Reproduce verbatim everything in the data below, from the line containing "Given: Select the 4,958 lít radio button" down through the end of the data, both ends included. Leave the pictures out of your answer.

[Dataset excerpt]
+===+

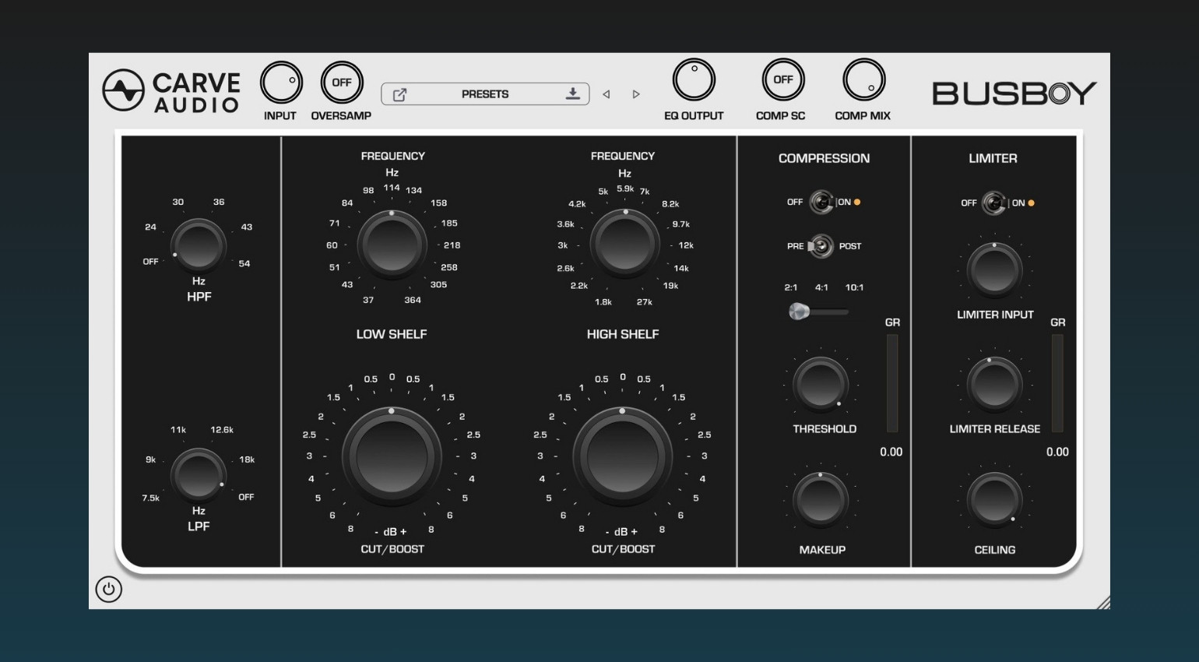Image resolution: width=1199 pixels, height=662 pixels.
Task: Click the EQ OUTPUT knob
Action: pos(694,79)
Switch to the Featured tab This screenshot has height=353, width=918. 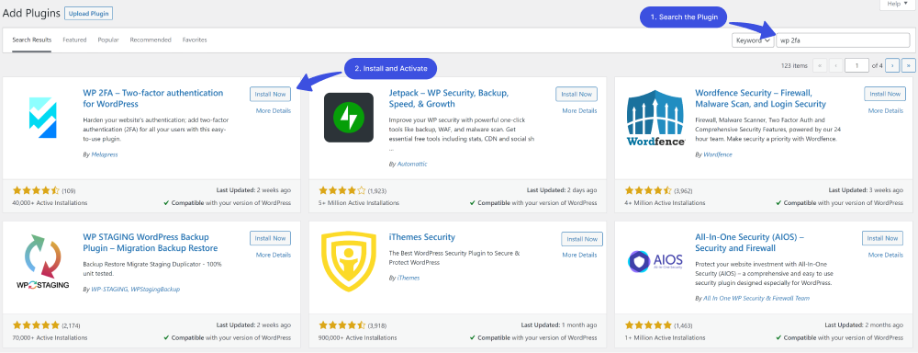tap(74, 40)
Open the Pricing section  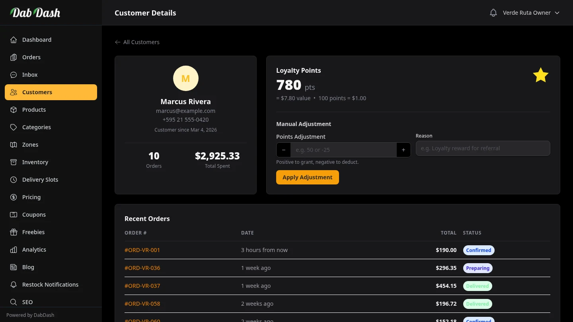pos(31,197)
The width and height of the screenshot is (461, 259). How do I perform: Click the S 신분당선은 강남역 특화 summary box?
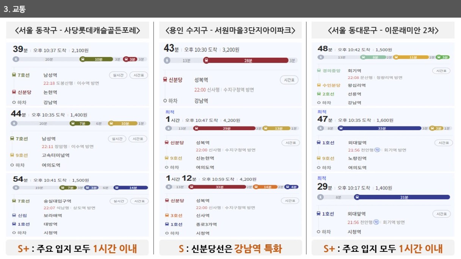click(231, 248)
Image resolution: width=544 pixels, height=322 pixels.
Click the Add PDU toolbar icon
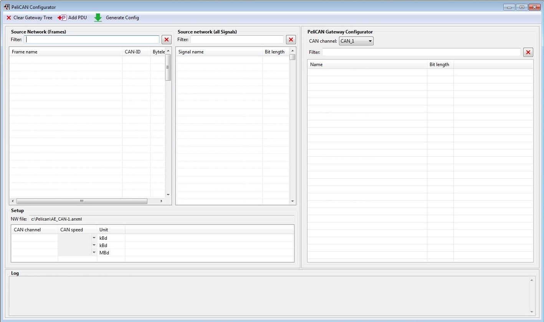coord(62,18)
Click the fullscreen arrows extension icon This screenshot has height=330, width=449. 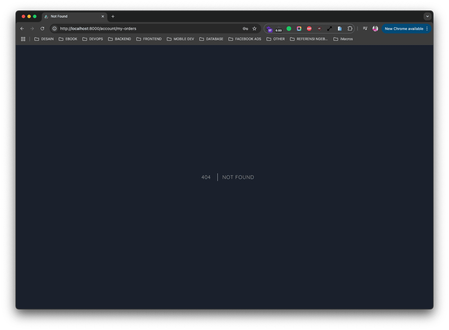pos(329,29)
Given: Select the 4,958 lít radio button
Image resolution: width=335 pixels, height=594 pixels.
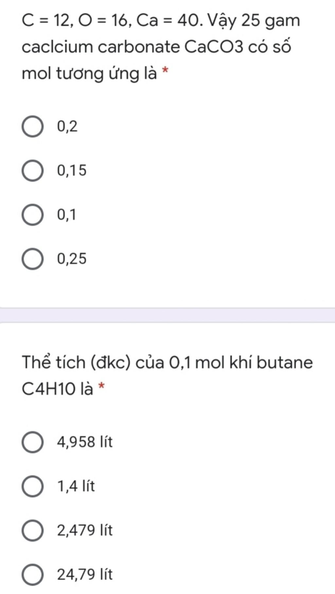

+===+

__Completed exercise__:
Given: Select the 4,958 lít radio button
Image resolution: width=335 pixels, height=594 pixels.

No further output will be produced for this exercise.